**PASSAGE TO READ**:
------------

What went wrong with the rollout

Apple’s ambitious overhaul of Siri has hit fresh delays after engineers and outside reporters flagged performance and accuracy problems. Bloomberg and other outlets report that work intended for the iOS 26.4 update will now be pushed into later updates because the new features are slow, produce unreliable responses in some contexts, and raise thorny data‑access questions.

Engineers have been trying to graft a much larger, Gemini‑style model into the local Apple ecosystem while keeping Siri responsive on-device and respectful of user privacy. The trade-offs are visible in two areas:

  • Latency and accuracy: New capabilities are reportedly producing slow responses and occasional factual errors, which undercuts the experience Apple wants for conversational assistance.
  • Data access and personalization: Apple appears to be wrestling with how much user data the upgraded assistant needs — and where that data lives — without violating the company’s privacy posture.

Why this matters now

For Apple the stakes are both product and strategic. The company has promoted “Apple Intelligence” across devices as a differentiator; slipping timelines weaken that message and cede an opening to competitors who are shipping advanced conversational assistants. Delays also affect the software cadence: features that were expected to arrive with the next point release will instead be staged across multiple future updates, which will stretch engineering and marketing plans.

What remains unclear

Reports say some personalized features have been deferred from the next point release to a later one, but the company has not published a detailed timeline for when the full set of new capabilities will be broadly available. It’s still unclear which specific features will ship first, how Apple will balance on‑device processing against cloud calls, and whether additional testing will change the final design. Apple will likely roll the upgrade out incrementally to manage quality and privacy risks.

------------

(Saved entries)
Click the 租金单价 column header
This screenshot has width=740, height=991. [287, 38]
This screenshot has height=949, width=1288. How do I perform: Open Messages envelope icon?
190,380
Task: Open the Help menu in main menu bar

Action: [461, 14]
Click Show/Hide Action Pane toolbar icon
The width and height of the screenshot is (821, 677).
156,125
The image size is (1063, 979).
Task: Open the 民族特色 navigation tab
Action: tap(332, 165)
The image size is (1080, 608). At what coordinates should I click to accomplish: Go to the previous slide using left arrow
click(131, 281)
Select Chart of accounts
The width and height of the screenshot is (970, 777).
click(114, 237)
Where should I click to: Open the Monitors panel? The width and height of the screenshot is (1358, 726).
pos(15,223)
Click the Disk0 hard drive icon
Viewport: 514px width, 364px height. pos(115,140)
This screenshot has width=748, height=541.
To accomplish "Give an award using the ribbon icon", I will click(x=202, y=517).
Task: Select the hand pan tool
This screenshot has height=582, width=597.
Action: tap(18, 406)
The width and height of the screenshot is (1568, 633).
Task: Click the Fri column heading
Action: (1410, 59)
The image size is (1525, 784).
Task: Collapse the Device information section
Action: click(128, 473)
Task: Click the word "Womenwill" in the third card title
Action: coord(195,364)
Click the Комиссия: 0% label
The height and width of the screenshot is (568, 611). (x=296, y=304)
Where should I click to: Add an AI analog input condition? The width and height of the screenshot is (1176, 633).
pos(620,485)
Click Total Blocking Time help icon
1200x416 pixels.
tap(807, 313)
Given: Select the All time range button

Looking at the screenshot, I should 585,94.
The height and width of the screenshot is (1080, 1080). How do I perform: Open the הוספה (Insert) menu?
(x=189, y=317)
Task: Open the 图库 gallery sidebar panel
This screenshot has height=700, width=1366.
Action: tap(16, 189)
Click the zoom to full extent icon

------------

**TASK INSTRUCTIONS**:
(A) Reproduce word for word the part of the article on Siri's delays from "For Apple the" to "and marketing plans.".
(B) Translate this sentence from the article on Siri's delays into Spanish: "Apple will likely roll the upgrade out incrementally to manage quality and privacy risks."

**ANSWER LIST**:
(A)
For Apple the stakes are both product and strategic. The company has promoted “Apple Intelligence” across devices as a differentiator; slipping timelines weaken that message and cede an opening to competitors who are shipping advanced conversational assistants. Delays also affect the software cadence: features that were expected to arrive with the next point release will instead be staged across multiple future updates, which will stretch engineering and marketing plans.

(B) Es probable que Apple lance la actualización de forma gradual para gestionar los riesgos de calidad y privacidad.